It was so great to see so many parents at the talk last Wednesday night. For those who didn’t make it but are keen to hear about it read on….
How was it? POWERFUL!!
What were the key messages?
- We need to fail to learn resilience. If you protect your kids from failing they are robbed of the opportunity to learn and develop strength of character. In order to grow, and bounce back from adversity we need experiences of failure. Failure = Growth. See article attached on teaching kids to fail.
- Intrinsic motivation – Definition; Intrinsic motivation refers to behaviour that is driven by internal rewards. In other words, the motivation to engage in a behaviour arises from within the individual because it is naturally satisfying to you. So this is opposed to kids only doing things for external reward such as a toy, money, etc. If kids are asking ‘what is in it for me?’ this is the opposite to empathy/kindness and the more self-centred we are the more our wellbeing suffers.
- Asking for Help – 64% of adolescents do not ask for help. Marten says this is because ‘they do not trust in the process’. I believe there are two main factors that diminish kids’ trust;
- Stigma – Stigma only exists within our own personal beliefs. If you feel ashamed or embarrassed by your mental struggles you create the stigma yourself. We need to teach kids that there is nothing to be ashamed of that just like going to the doctors for a rash you go a doctor for brain exercises!

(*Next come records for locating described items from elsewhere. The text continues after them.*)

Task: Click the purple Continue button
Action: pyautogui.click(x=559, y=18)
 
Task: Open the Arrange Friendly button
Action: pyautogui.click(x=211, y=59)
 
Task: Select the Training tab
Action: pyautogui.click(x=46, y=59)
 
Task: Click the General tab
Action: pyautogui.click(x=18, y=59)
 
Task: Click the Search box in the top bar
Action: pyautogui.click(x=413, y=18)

- Parents reaction – How you react to your child when they come to you with their struggles can foster a ‘help seeking’ approach or NOT. If you use the reflective listening style which is where you purely listen without any emotional reaction of your own and allow the child to feel heard and then prompt them to problem-solve rather than tell them what to do. If you react emotionally, or say ‘there is no need to worry about that’, or jump in with what you think they should do, you will foster a NON-help seeking approach.
Teaching Kids to Fail
I subscribe to Michael Grose’s Newsletter called Happy Kids,
This is his latest and relates to the struggles some kids are having currently around perfectionism, giving up easily, or not trying for fear of failure.
Teach your kids to fail
So much parent energy and time is spent helping our kids be successful that we forget to encourage our kids to fail. It’s counter-intuitive!
But failing is part of the learning process. Just watch an infant learning to walk and you’ll see that for every step forward there are countless stumbles. He fails more than he succeeds. Anything worthwhile learning usually involves many failed attempts to get it right.
There’s a low tolerance for mistakes
Kids learn many things through trial and error including how to walk, how to feed, and how to dress themselves. Then when they’re older children learn how to form friendships, how to read and how to master many skills through trial and error. The difference is that adults tend to be less tolerant of mistakes as children get older. Parents become impatient. Schools assess performance. Kids compare themselves against the progress of their peers.
Develop a positive approach toward failure
Kids take their initial cues from their parents about how they should interact in the world so your attitude to mistakes, both big and small, will have a huge impact on their attitude to failure. How would you feel if your young child sets the table with knives and forks upside down? Would you correct them straight away or would you acknowledge their best effort and next time you remind them how to do it properly? If you want your child to take learning risks then I suggest you take the latter approach. He most likely got it wrong due to lack of skill. He’ll only get the skill he needs if he has confidence to learn. Keep his confidence up by thanking him for his contribution to the family. Patience, like faith, is a virtue if you want your child learn.
Teaching kids to fail is counter-intuitive but it’s important if you want to them to embrace all the wonderful opportunities that world offers, rather than restrict themselves to safe options where success is assured.